Unsere Woche: Nachfolger sind Mangelware

Unsere Woche : Nachfolger sind Mangelware

Mit ihrer Veranstaltungsreihe zum Thema " "Gründerland Kreis Kleve" hat die Kreis-Wirtschaftsförderung ins Schwarze getroffen. Besonders die Frage, wie es mit einem Unternehmen weitergehen soll, wenn die Inhaber sich zurückziehen wollen, brennt vielen auf den Nägeln. Das zeigte sich deutlich beim Abend auf Schloss Moyland: Ein möglicher Gründer bekannte sich, aber ganz viele Unternehmer aus dem ganzen Kreis waren da.

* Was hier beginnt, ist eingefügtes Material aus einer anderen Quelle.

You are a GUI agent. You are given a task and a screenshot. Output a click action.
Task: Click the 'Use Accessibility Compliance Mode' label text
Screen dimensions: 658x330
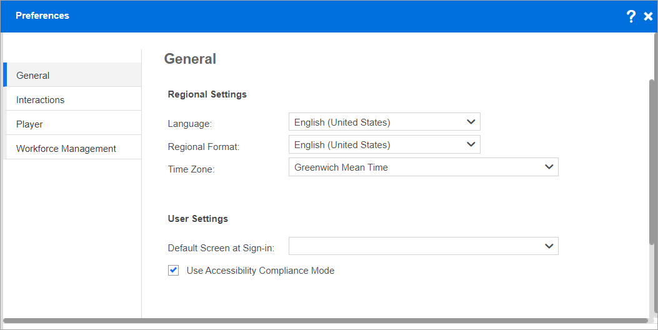tap(261, 271)
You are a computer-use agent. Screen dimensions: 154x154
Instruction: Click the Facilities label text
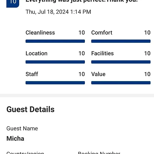[x=102, y=53]
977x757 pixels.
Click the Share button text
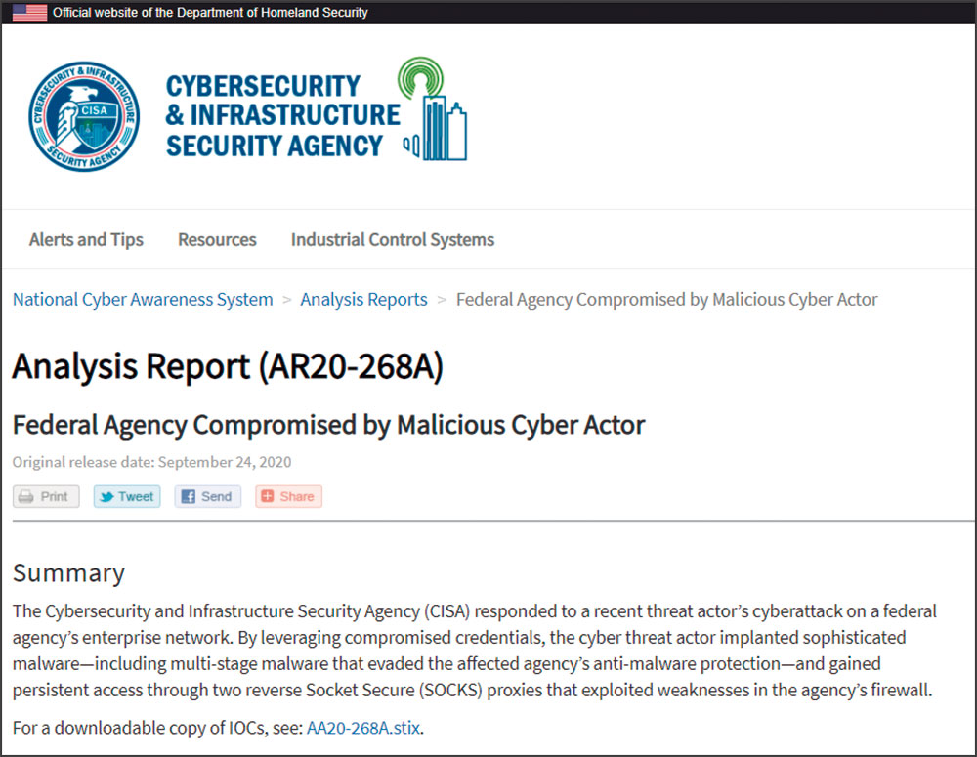click(297, 496)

Der Idealfall, die Übergabe innerhalb der eigenen Familie, von dem Alfred und Nicolas Bremer wie Ralf Kersten berichteten, wird es maximal noch in der Hälfte der Firmen geben, zeigte IHK-Geschäftsführer Stefan Dietzfelbinger auf. Und nur wenige der übrigen werden einen externen Nachfolger finden. Das wird das Aus für manches Traditionsunternehmen zur Folge haben. Dietzfelbinger verwies auf ein rein zahlenmäßiges Problem: Die derzeitigen Firmenchefs kommen aus den geburtenstarken Jahrgängen.

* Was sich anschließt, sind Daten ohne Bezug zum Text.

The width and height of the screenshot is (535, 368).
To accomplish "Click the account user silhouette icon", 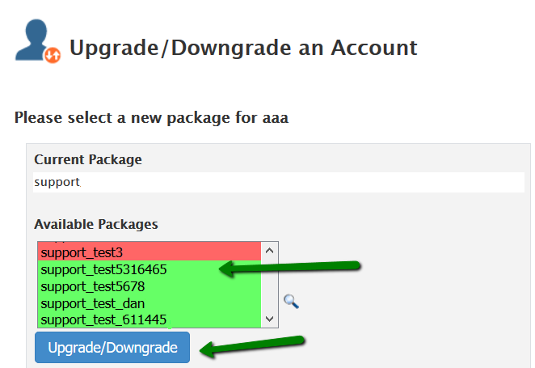I will [33, 40].
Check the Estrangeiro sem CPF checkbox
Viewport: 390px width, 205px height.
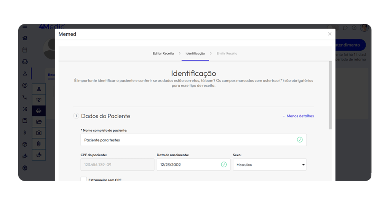(x=84, y=179)
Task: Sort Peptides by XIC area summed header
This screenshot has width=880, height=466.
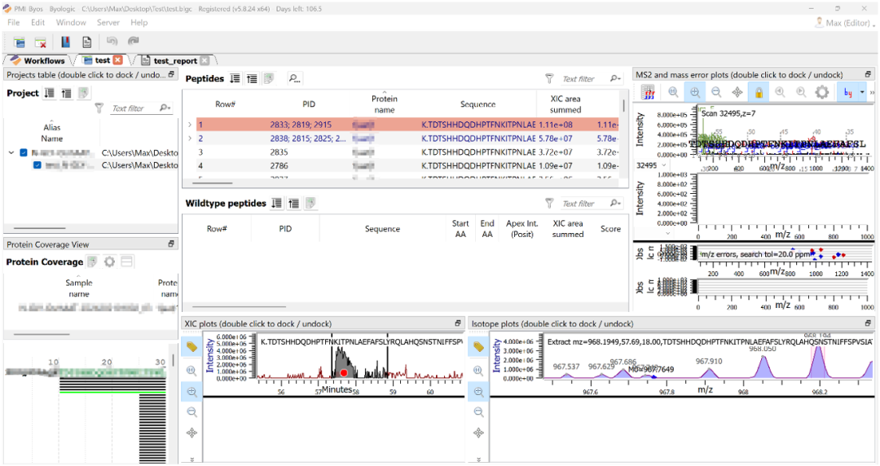Action: click(x=565, y=104)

Es gibt also gar nicht entsprechend viele junge Menschen, die ihre Nachfolger werden könnten. Zudem müssen sie auch noch wollen. Kreis-Wirtschaftsförderer Hans-Josef Kuypers machte klar, dass in Zeiten der Hochkonjunktur und der faktischen Vollbeschäftigung, wie wir sie zum Glück erleben, viel weniger Menschen das Risiko der Selbstständigkeit eingehen als in Krisenzeiten mit hoher Arbeitslosigkeit. Ein Dilemma - denn für den langfristigen wirtschaftlichen Erfolg brauchen wir die kleinen und mittleren Unternehmen, die das Rückgrat unserer Wirtschaft bilden.

So dürfte es also eine Daueraufgabe für die Wirtschaftsförderung wie für IHK und Handwerkskammern werden, für den Schritt in die Selbstständigkeit zu werben.